(Data to use)

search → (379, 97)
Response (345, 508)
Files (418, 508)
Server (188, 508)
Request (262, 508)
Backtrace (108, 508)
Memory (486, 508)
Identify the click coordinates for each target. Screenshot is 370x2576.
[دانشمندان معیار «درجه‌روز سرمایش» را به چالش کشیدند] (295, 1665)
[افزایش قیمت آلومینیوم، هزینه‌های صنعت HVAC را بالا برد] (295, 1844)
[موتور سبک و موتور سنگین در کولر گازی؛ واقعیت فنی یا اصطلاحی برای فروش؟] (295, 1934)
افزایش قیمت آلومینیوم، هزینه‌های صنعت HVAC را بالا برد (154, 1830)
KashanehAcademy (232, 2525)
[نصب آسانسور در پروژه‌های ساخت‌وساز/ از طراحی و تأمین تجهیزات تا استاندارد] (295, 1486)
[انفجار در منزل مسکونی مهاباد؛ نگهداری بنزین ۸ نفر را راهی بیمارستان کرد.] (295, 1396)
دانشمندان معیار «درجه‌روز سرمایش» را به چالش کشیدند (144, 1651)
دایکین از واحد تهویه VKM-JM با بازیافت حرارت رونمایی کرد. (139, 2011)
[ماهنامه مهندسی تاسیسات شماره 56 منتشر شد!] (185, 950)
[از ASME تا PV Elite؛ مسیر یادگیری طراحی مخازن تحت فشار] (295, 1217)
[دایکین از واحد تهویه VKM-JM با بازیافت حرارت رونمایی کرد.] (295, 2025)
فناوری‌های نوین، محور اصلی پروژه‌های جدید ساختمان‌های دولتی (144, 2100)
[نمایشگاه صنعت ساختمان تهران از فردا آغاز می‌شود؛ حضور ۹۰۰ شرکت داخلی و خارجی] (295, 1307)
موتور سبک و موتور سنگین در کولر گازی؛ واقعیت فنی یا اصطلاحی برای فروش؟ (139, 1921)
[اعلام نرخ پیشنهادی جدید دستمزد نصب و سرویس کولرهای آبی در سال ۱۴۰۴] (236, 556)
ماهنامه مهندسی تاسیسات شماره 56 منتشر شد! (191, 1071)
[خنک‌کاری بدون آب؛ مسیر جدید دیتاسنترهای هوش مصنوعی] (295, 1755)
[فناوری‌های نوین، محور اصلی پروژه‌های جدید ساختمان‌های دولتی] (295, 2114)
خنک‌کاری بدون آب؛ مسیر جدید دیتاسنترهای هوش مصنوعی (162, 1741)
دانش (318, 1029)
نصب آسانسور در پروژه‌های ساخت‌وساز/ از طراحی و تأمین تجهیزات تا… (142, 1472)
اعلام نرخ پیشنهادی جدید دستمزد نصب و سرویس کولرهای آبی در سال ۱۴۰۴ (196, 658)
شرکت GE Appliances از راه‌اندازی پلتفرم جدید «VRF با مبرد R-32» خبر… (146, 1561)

(End Data to use)

Your task – Would you show all lines of the material above that contain the word "وساز"?

Completed exercise –
[نصب آسانسور در پروژه‌های ساخت‌وساز/ از طراحی و تأمین تجهیزات تا استاندارد] (295, 1486)
نصب آسانسور در پروژه‌های ساخت‌وساز/ از طراحی و تأمین تجهیزات تا… (142, 1472)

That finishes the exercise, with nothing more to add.